Before 1994, most of the Hip Hop album formula was composed of one rapper and one producer/DJ. Illmatic became one of (if not the first) albums created with a super-producing team. The all-star producer roster included icons who became legends, like DJ Premier of Gang Starr, L.E.S., Pete Rock, Q-Tip, and Large Professor. “I feel like Large Professor is Nas’s sound,” said DJ Premier. “Because the sound that made us fall in love with him comes from Large Professor before anybody.”
I Gave You Power
Nas debuted Illmatic on April 19th, 1994, and instantly lived up to the street hype and beyond as a body of work. Each song in rhyme was sharp with Boombap beats and rhymical grooves that blended perfectly with the MC’s raspy voice. Yet, the album’s tone was set in its lead single, which would become a lifestyle anthem.
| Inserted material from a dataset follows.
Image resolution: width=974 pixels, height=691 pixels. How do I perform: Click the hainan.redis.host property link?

The World Is Yours, produced by Pete Rock, is Illmatic’s signature sound. Nas poetically raps a thin line between possibilities and poverty. The song’s music video shows the Queens MC imitating the Scarface film pool scene of luxury while simultaneously showing Nas back in his neighborhood gritty projects.
Magic
Illmatic also showcases the sentimental value of inner-city life with reminiscing songs like Memory Lane and the heartfelt rhyme prison letter in One Love. One can visualize smoke from the New York sewer streets with a first listen of N.Y. State of Mind while Life’s A B!tch hits brutally. “I wanted to give you that feeling of New York at nighttime,” said Nas. “You know you look at things, like shots going off every night. You see what’s happening around you. Pregnant ladies trying to smoke crack. Dudes is late night waiting to rob you, and you’re just maneuvering your way through that.”
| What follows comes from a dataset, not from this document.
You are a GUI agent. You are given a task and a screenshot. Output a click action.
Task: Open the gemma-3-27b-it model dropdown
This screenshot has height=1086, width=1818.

Illmatic showed that Nas’s penmanship with rhymes was a godsend. “When I heard him rhyming, it was like, oh, this is the level you gotta rhyme at,” said Common. “You gotta rhyme this good.” On Halftime, Nas cleverly raps, “You couldn’t catch me in the streets without a ton of reefer. That’s like Malcolm X catchin’ the Jungle Fever.” The Michael Jackson sampled It Ain’t Hard to Tell delivers the album’s most iconic “Half-man, half-amazing” line that became a catchphrase. The song Represent served as a Queens anthem that resurrects the borough’s respect lost since the legendary Bridge Wars battle with lines like “The streets is filled with undercovers, homicide chasing brothers. The Ds on the roof tryin’ to watch us and knock us.”
God’s Son
Illmatic is a masterful art with influence that overvalues the album’s commercial sales. Michael Eric Dyson, co-author of Born to Use Mics: Reading Nas’s Illmatic, said, “That album gave us in praise a kind of panoramic vision of what it meant to be a young Black person struggling for survival.” Alicia Keys celebrates Illmatic greatness that exists outside its genre, saying, “It was so honest, and it’s so truthful that it’s never gonna not be one of the best albums of all time.” Compton MC Kendrick Lamar speaks on Nas’s impact on his work, saying, “You can hear the influence of my music, you hear the influence of my storytelling.”
From a creative side, Illmatic represents a change in the guard of Hip Hop. Nas was a prince who immediately became King. Illmatic is an album that is also a time capsule of what was happening beyond the starlit, tall, tourist-attractive buildings of 1990s New York city; his words placed one in the center of the Queensbridge experience. The creation of Illmatic became a five-mic stable of a classic Hip Hop record and a musical soundtrack of the Black American struggle.